Crimson Hexagon is a software platform that identifies statistical patterns in words used in online texts. Researchers enter key terms using Boolean search logic so the software can identify relevant material to analyze. PEJ draws its analysis samples from several million blogs, all public Twitter posts and a random sample of publicly available Facebook posts. Then a researcher trains the software to classify documents using examples from those collected posts. Finally, the software classifies the rest of the online content according to the patterns derived during the training.  

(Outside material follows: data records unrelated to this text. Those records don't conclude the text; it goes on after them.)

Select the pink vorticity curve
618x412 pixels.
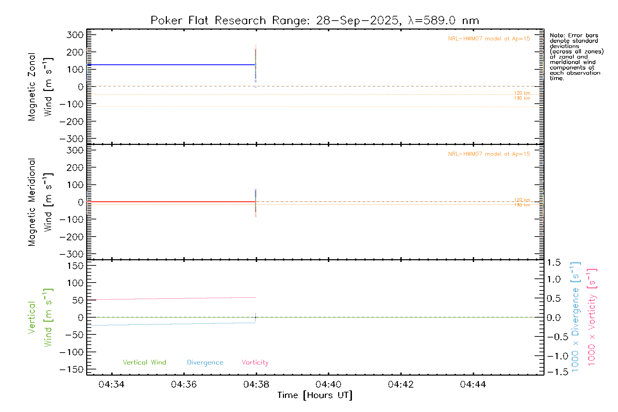[172, 298]
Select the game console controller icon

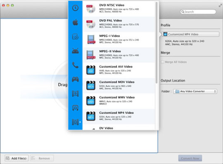(x=75, y=79)
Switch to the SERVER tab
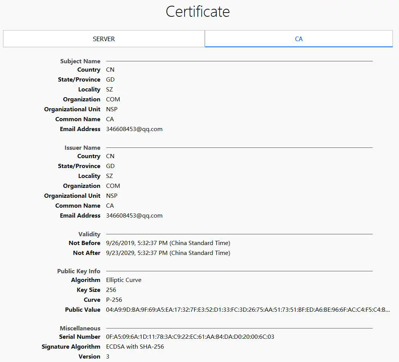Screen dimensions: 399x362 coord(104,38)
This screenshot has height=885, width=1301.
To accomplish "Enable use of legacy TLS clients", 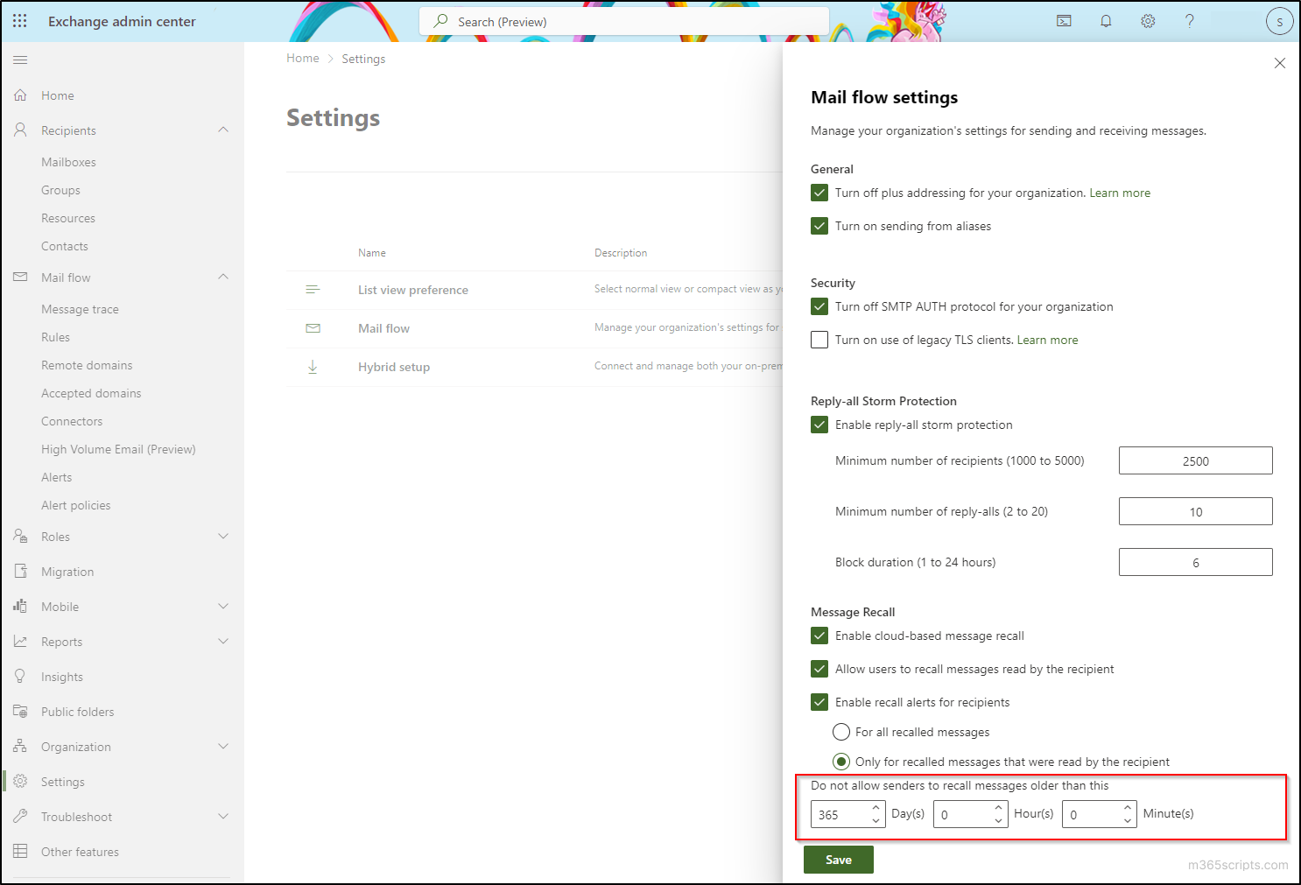I will (x=819, y=340).
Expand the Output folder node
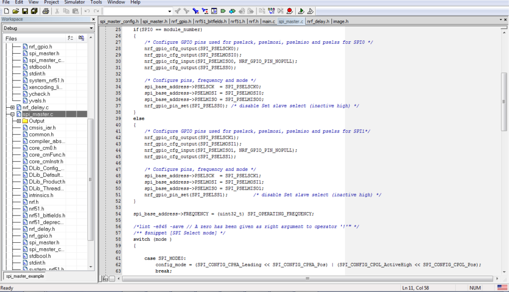The image size is (509, 292). pyautogui.click(x=18, y=121)
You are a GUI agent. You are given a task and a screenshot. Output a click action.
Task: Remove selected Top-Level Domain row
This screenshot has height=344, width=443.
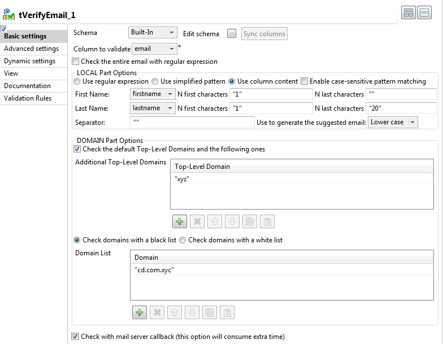pyautogui.click(x=196, y=221)
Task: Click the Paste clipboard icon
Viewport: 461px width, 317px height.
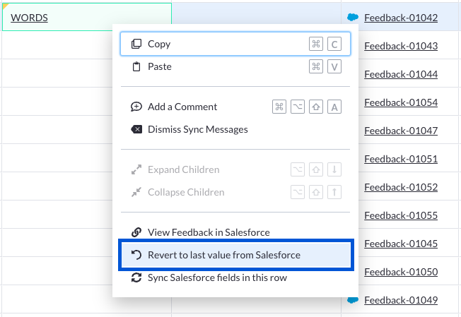Action: (136, 66)
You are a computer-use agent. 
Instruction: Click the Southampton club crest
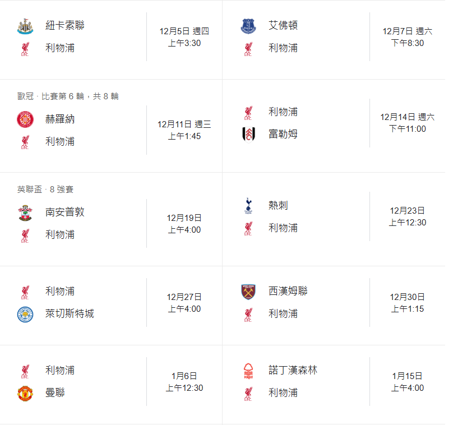pos(25,213)
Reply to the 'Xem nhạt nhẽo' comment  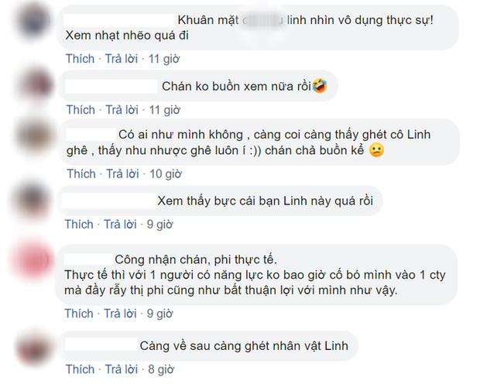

According to Crimson Hexagon: "Our technology analyzes the entire social internet (blog posts, forum messages, Tweets, etc.) by identifying statistical patterns in the words used to express opinions on different topics."  Information on the tool itself can be found at http://www.crimsonhexagon.com/ and the in-depth methodologies can be found here http://www.crimsonhexagon.com/products/whitepapers/.

Crimson Hexagon measures text in the aggregate and the unit of measure is the ‘statement' or assessment, not the post or Tweet. One post or Tweet can contain more than one statement if multiple ideas are expressed. The results are determined as a percentage of the overall conversation.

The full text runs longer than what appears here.